Generating Predictions from Pre-Trained Models

You can use the released pre-trained models to generate predictions using your own data. To do so invoke the make_predictions.py as follows:

python make_predictions.py --pre-processed-dir <pre_processed_data_dir>

Complete usage details of this script are as follows:

usage: make_predictions.py [-h] --pre-processed-dir PRE_PROCESSED_DIR
                        [--model {CHAP_A,CHAP_B,CHAP_C,CHAP,CHAP_ALL_ADULTS,CHAP_CHILDREN}]
                        [--predictions-dir PREDICTIONS_DIR]
                        [--no-segment] [--output-label]
                        [--silent] [--padding {drop,zero,wrap}]

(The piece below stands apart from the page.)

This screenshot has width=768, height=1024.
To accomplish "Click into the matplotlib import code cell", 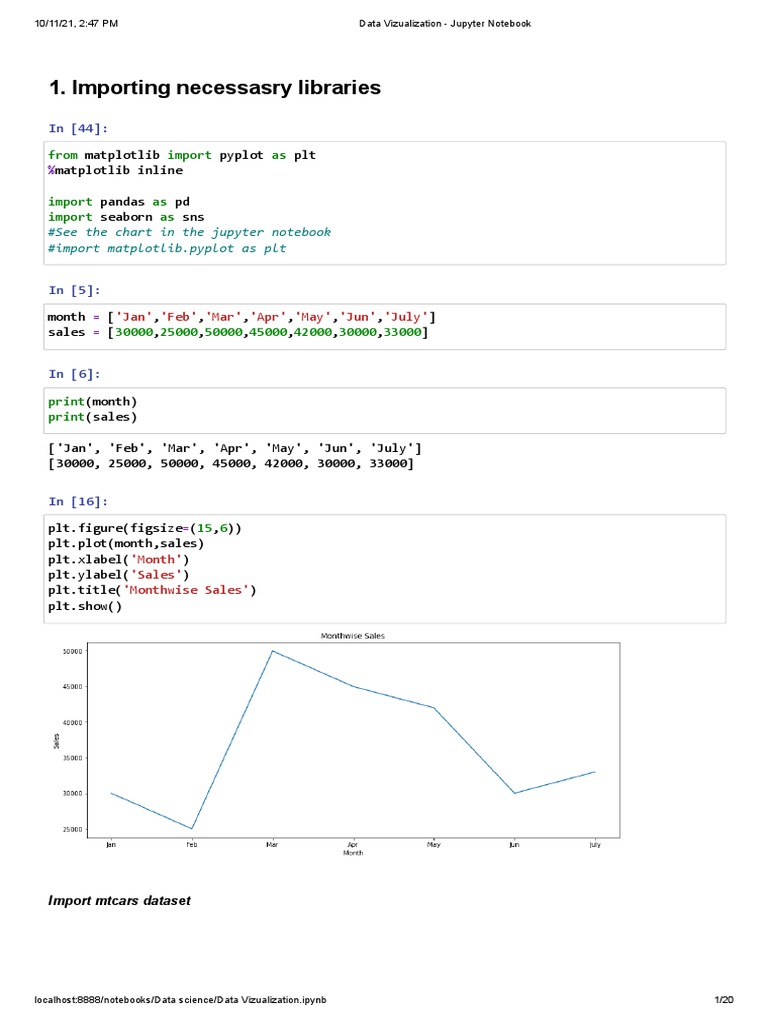I will coord(385,202).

Argument parser for generating model predictions.

required arguments:
--pre-processed-dir PRE_PROCESSED_DIR
                        Pre-processed data directory

optional arguments:
-h, --help            show this help message and exit
--model {CHAP_A,CHAP_B,CHAP_C,CHAP,CHAP_ALL_ADULTS,CHAP_CHILDREN}
                        Pre-trained prediction model name (default:
                        CHAP_ALL_ADULTS)
--predictions-dir PREDICTIONS_DIR
                        Predictions output directory (default: ./predictions)
--no-segment          Do not output segment number
--output-label        Whether to output the actual label
--silent              Whether to hide info messages
--padding {drop,zero,wrap}
                    Padding scheme for the last part of data that does not
                    fill a whole lstm window (default: drop)

The three schemes of padding/imputation:

Imagine at the end of our file, we have 8 minutes of data, which can form one 7-min window but the last minute becomes dangling since our window size is 7 minutes. Our code will default to dropping the last 1 minute and will not make predictions from it. We also provide two methods to utilize it by imputation/padding potentially. Below is a detailed description of each technique.

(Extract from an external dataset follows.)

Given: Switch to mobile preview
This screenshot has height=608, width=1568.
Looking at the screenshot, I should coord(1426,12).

  1. drop (default). The default behavior, drop the last a few minutes (1 minute in this case).
  2. zero. We pad extra minutes with zeros (6 minutes in this case), which are concatenated with the dangling minutes (the last 1 minute of the data in this case) to form a complete 7-min window. This window is then used to generate predictions for the last dangling minutes.
  3. wrap. This method traces back and wraps the past few minutes to form a 7-min window. In this case, min 2-8 is used to generate predictions for min 8. However, predictions for min 2-7 are still generated based on data from the preceding window (min 1-7).

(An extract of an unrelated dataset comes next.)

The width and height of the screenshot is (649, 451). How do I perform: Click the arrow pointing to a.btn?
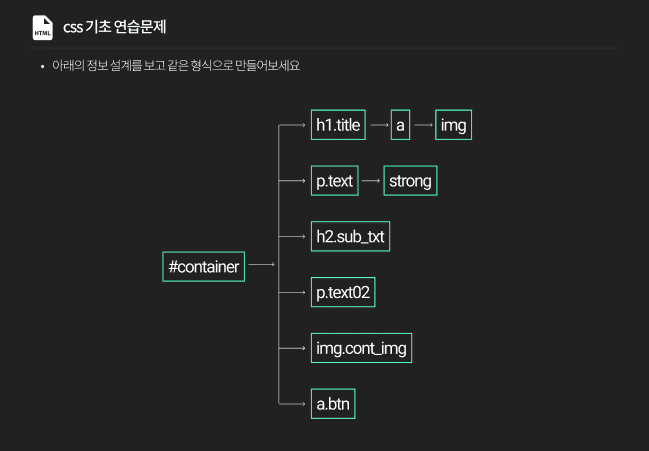tap(294, 405)
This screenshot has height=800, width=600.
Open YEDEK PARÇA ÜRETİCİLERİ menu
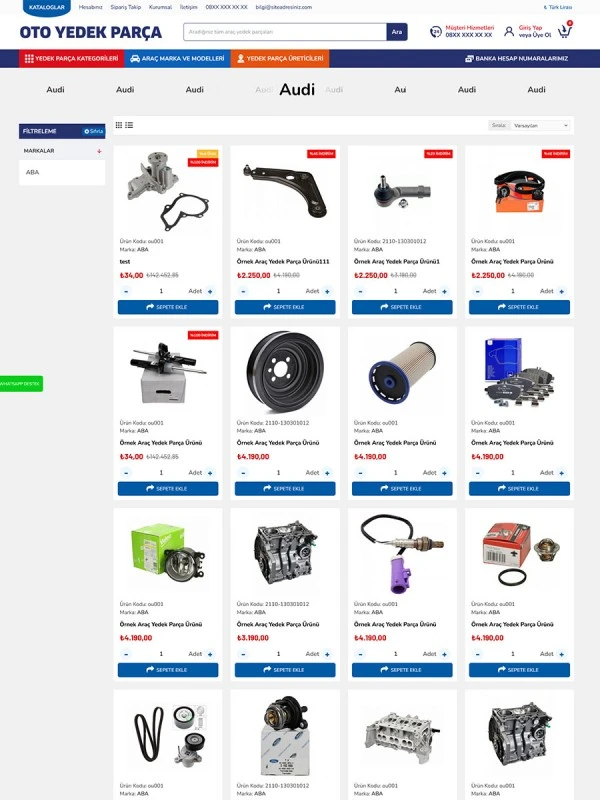click(x=280, y=58)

All of the above methods are situational, and statistically speaking, prediction accuracy on the last few minutes cannot be guaranteed. Hence the last few minutes should be treated differently with caution at user’s discretion. To learn more about the subtle effect, see our study.

Suppose the above methods do not suit your purpose. In that case, you can implement other imputation strategies as appropriate for your study directly on the input .csv file to make the data length a multiple of the window size (7 min). If you do it this way, ignore the --padding argument.